13. De Here maakt zich gereed om zijn rechtsgeding te voeren en Hij staat klaar om volken te richten.
14. De Here zal in het gericht gaan met de oudsten en de vorsten van zijn volk; gij toch, gij hebt de wijngaard verwoest; wat de ellendige ontroofd is, is in uw huizen.
15. Wat bezielt u, dat gij mijn volk vertrapt en ellendigen mishandelt? luidt het woord van de Here, de Here der heerscharen.

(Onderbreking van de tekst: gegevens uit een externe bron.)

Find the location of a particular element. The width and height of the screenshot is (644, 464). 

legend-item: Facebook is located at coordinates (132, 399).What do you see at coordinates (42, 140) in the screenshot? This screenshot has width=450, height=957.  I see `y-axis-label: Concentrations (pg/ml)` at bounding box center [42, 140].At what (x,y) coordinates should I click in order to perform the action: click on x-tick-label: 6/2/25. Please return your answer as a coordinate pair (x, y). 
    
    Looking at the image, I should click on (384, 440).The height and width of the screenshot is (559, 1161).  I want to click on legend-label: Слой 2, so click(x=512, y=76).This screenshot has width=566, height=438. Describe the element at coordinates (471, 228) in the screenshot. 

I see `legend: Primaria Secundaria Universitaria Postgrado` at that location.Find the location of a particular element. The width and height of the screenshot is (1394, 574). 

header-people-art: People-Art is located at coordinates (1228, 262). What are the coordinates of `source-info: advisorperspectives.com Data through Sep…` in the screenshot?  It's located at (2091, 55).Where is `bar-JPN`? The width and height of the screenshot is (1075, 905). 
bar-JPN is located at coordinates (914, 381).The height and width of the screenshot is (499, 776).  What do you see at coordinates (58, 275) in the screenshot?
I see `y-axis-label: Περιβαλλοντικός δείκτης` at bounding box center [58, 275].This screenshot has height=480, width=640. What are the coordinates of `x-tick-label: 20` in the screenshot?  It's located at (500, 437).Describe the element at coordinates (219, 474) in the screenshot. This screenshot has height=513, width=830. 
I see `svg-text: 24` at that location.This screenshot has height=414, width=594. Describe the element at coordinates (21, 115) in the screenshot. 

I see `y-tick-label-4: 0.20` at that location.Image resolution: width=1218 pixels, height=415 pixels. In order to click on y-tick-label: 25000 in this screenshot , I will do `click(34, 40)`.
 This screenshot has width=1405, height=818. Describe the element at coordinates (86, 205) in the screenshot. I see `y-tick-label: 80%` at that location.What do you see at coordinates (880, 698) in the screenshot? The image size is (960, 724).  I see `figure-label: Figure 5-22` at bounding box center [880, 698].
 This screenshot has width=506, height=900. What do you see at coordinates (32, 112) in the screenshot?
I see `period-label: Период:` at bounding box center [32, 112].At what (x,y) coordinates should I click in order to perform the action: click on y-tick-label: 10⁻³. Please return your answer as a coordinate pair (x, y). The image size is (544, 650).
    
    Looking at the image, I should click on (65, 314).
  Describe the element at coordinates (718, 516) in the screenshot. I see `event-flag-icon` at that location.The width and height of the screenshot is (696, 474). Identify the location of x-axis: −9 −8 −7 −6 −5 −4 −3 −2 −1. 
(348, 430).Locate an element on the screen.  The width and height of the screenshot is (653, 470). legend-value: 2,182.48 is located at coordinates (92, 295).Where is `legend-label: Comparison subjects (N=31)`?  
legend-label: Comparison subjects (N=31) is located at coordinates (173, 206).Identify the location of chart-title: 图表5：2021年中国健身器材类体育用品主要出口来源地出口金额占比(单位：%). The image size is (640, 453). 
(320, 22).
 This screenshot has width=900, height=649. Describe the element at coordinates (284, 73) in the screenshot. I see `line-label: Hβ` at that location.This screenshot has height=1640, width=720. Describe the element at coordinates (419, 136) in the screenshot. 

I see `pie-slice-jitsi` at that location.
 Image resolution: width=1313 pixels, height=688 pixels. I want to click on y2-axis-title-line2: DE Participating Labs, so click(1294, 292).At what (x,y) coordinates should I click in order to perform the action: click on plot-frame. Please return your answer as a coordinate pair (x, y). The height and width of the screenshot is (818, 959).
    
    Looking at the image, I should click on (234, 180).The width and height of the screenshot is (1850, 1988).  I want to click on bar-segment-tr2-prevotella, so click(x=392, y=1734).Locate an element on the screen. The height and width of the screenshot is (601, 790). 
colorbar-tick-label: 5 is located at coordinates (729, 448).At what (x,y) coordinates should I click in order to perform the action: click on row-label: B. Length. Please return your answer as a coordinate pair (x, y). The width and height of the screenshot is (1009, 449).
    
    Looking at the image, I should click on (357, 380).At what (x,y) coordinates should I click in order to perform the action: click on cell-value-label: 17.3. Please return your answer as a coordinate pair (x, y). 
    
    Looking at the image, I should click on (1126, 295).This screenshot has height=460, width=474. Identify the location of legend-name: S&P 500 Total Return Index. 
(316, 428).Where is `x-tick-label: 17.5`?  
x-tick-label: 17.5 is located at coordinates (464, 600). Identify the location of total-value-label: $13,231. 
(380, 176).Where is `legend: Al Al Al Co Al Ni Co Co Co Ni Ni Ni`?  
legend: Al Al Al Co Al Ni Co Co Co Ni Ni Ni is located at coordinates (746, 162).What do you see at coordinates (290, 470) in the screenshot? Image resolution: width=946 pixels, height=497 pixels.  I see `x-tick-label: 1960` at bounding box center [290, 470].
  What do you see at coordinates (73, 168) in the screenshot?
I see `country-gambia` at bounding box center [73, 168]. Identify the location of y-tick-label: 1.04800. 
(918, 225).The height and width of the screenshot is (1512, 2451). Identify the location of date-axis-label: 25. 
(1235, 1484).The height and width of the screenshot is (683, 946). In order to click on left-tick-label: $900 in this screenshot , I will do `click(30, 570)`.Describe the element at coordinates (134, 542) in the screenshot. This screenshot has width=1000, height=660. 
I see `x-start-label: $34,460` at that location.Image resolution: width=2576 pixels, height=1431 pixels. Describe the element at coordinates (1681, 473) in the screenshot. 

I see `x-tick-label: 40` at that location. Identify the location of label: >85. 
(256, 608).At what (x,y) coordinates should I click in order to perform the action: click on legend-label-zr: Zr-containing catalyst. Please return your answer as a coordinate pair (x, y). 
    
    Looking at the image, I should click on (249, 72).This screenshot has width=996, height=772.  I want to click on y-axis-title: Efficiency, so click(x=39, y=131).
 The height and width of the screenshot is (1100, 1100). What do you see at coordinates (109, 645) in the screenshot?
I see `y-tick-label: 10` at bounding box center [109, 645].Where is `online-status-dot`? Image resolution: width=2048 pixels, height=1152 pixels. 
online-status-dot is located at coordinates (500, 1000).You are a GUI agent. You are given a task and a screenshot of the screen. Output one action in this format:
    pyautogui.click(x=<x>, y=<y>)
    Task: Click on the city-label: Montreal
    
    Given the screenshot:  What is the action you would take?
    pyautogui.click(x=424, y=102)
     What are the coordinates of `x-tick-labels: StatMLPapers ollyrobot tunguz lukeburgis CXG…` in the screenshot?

16. Voorts zeide de Here: Omdat de dochters van Sion verwaten geworden zijn en rondlopen met gerekte hals en lonkende ogen, omdat zij met trippelende gang wandelen en haar voetringen laten rinkelen,
17. zo zal de Here de schedel der dochters van Sion schurftig maken en de Here zal haar schaamte ontbloten.
18. Te dien dage zal de Here wegnemen de pronk der voetringen, de voorhoofdbanden, maantjes,
19. oorhangers, armbanden, sluiers,
20. hoofddoeken, voetkettinkjes, gordels, reukflesjes, tovermiddelen,
21. zegelringen, neusringen,
22. feestgewaden, mantels, omslagdoeken, tasjes,
23. handspiegels, onderkleding, hoofdtooi en overkleding.
24. Dan zal er in plaats van balsemgeur vunsheid zijn, in plaats van een gordel een touw, in plaats van haarvlechten kaalheid, in plaats van een pronkgewaad omgording met een rouwkleed, een brandmerk in plaats van schoonheid.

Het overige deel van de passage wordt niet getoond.